That size room? No problem. It's not like the C3 is *that* inefficient. [email protected] is pretty normal for a small standmount speaker. I am using less efficient speakers in a larger room and it's no problem at all. The C3 are pretty easy to drive.


----------



## needspeed52 (Aug 2, 2008)

warpdrive said:


> That size room? No problem. It's not like the C3 is *that* inefficient. [email protected] is pretty normal for a small standmount speaker. I am using less efficient speakers in a larger room and it's no problem at all. The C3 are pretty easy to drive.


Warp, Do you think the C3's are really that good, I was thinking of using three up front for LCR, I have outboard amplification for the front three and receiver for the other channels. I won't have any problems driving them. There are other speakers in this price range that I am considering, ie: Ascend 340SE's up front, I am really struggling to decide, I think you reviewed the C3's somewhere before, that's why I'm asking your advice on the C3's. My room is 14' X 26' X 8' and I have my rig setup on the long wall which opens up to another small room, so there is no left wall but I can compensate for that, they will be crossed over to an Epik Legend sub. Thanks my friend, look forward to your reply.
Jeff


----------



## alphaiii (Nov 30, 2007)

warpdrive said:


> That size room? No problem. It's not like the C3 is *that* inefficient. [email protected] is pretty normal for a small standmount speaker. I am using less efficient speakers in a larger room and it's no problem at all. The C3 are pretty easy to drive.


Well, they're rated at 87dB yes, but according to Stereophile, they measured around 83dB.
http://www.stereophile.com/content/nht-classic-three-loudspeaker-measurements

But good to know, in the real world, they aren't terribly difficult to drive.


----------



## warpdrive (May 6, 2007)

alphaiii said:


> Well, they're rated at 87dB yes, but according to Stereophile, they measured around 83dB.
> http://www.stereophile.com/content/nht-classic-three-loudspeaker-measurements
> 
> But good to know, in the real world, they aren't terribly difficult to drive.
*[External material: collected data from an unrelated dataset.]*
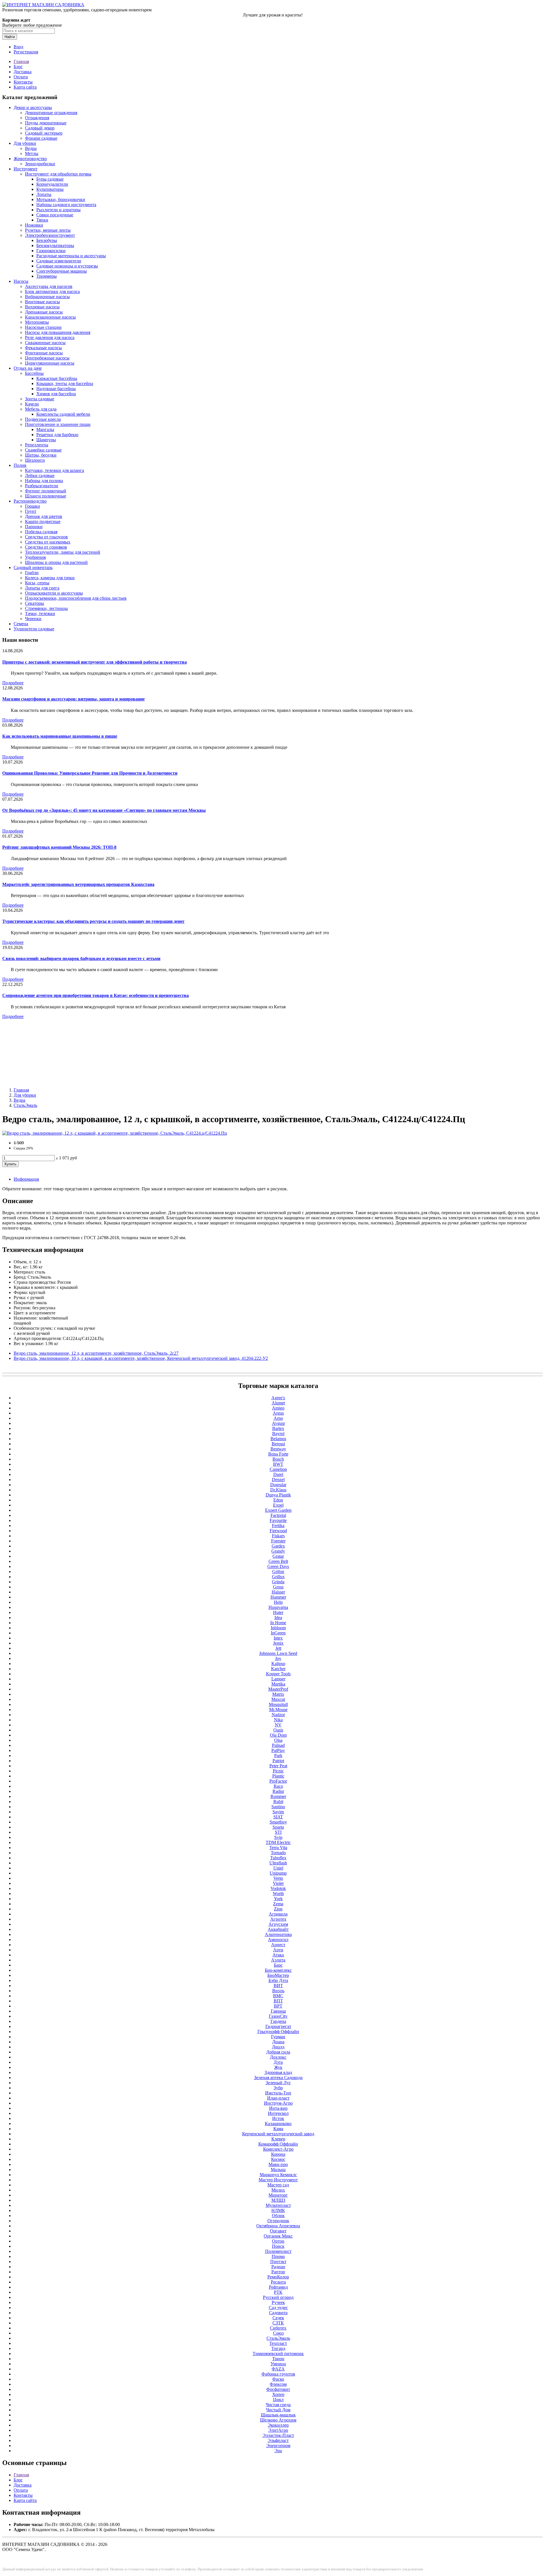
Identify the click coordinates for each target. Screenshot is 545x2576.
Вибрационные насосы (47, 296)
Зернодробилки (40, 163)
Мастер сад (278, 2184)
Ah I see. They were fine in my room. I even tried them out and had them hooked up to a Nuforce Icon and they actually played loud enough to fill a 18x14 room. The Nuforce was turned up to 3'o clock and on the verge of massive distortion, but it was still listenable and more than loud enough.


----------



## warpdrive (May 6, 2007)

needspeed52 said:


> Warp, Do you think the C3's are really that good, I was thinking of using three up front for LCR, I have outboard amplification for the front three and receiver for the other channels. I won't have any problems driving them. There are other speakers in this price range that I am considering, ie: Ascend 340SE's up front, I am really struggling to decide, I think you reviewed the C3's somewhere before, that's why I'm asking your advice on the C3's. My room is 14' X 26' X 8' and I have my rig setup on the long wall which opens up to another small room, so there is no left wall but I can compensate for that, they will be crossed over to an Epik Legend sub. Thanks my friend, look forward to your reply.
> Jeff


Yes I think they are excellent speakers, they are technically excellent, and have no glaring faults (which is more than I could say for a lot of others) of any sort. They are a do-it-all well type of speaker

*I* would buy them again if I had a need for them. 

I haven't heard the Ascends with any length of time so I'm not one to judge those. I think the NHT would be comparable to the Sierra 1. The S1 has a softer more polite sound which makes it great for music listening


----------



## needspeed52 (Aug 2, 2008)

warpdrive said:


> Yes I think they are excellent speakers, they are technically excellent, and have no glaring faults (which is more than I could say for a lot of others) of any sort. They are a do-it-all well type of speaker
> 
> *I* would buy them again if I had a need for them.
> 
> I haven't heard the Ascends with any length of time so I'm not one to judge those. I think the NHT would be comparable to the Sierra 1. The S1 has a softer more polite sound which makes it great for music listening


Thanks Warp for the reply, I just received another price quote for three C3's and I must say I don't think I can pass it up, well under $900.
Jeff


----------



## warpdrive (May 6, 2007)

nice! 

At that price, even if you want to resell them, you won't lose anything if at all


----------



## needspeed52 (Aug 2, 2008)

warpdrive said:


> nice!
> 
> At that price, even if you want to resell them, you won't lose anything if at all


I hear you my friend.


----------



## doubois (Jul 26, 2010)

I have some threes as well, and really, really like them alot. They worked just fine off my denon 3808, but got even better when i got a nad 272. The nad is a 2ch 150w power amp and really gave these speakers a much more organic and liquid sound. Very revealing. The only bad thing i could say is that sometimes with the denon once in awhile they would become a little metallic sounding, this no longer happens with the nad. They have a great bottom end but ive paired them with the classic u2 subs and once set up this is an amazing combo, ive never had such seamless integration of sub/sat before. I live in canada and am a fan of many of our speakers here (paradigm, psb, totem, etc.) but took a chance on these and couldnt be happier. 

The other bonus with these is they sound big! Ive a/b'd them a few times with a friend who has paradigm studio 100's and they put up a good fight. With the u2 subs they actually out played them.. Now when he coupled his 100's with his servo 15, it was game over at that point. I love paradigms mid range in their studio series and would give it the nod for sure over the nht, but what the threes do that the studios couldnt as well is replicate the human voice. Obviously i know the voices are in the mids, but whatever nht does with certain songs you can really sense, almost see how close the singer is to the mic. Its pretty amazing. Either way im lucky i get goosebumps almost everytime im listening to them and that to me tells me i dont need to upgrade anytime soon and if i do ill make sure i have a pair of these lying around.


----------